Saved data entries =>
· · · · ·
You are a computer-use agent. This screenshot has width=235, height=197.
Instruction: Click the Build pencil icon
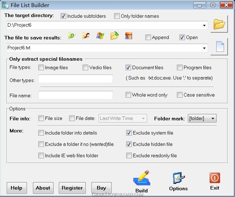coord(142,178)
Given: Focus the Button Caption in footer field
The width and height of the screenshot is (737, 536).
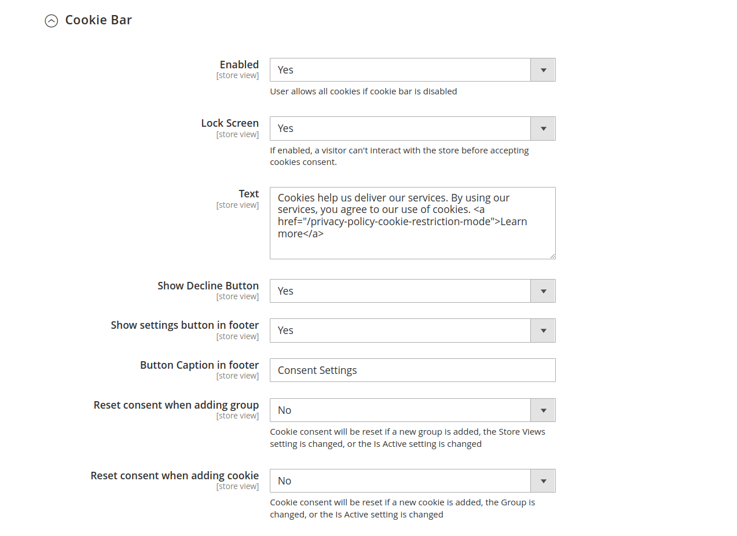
· · · · ·
Set down each entry above exactly as it appears. Omit the pictures.

Problem solution =>
You are a computer-use agent. This screenshot has width=235, height=197.
Instruction: Click the Build pencil icon
coord(142,178)
Given: Focus the Button Caption in footer field
The width and height of the screenshot is (737, 536).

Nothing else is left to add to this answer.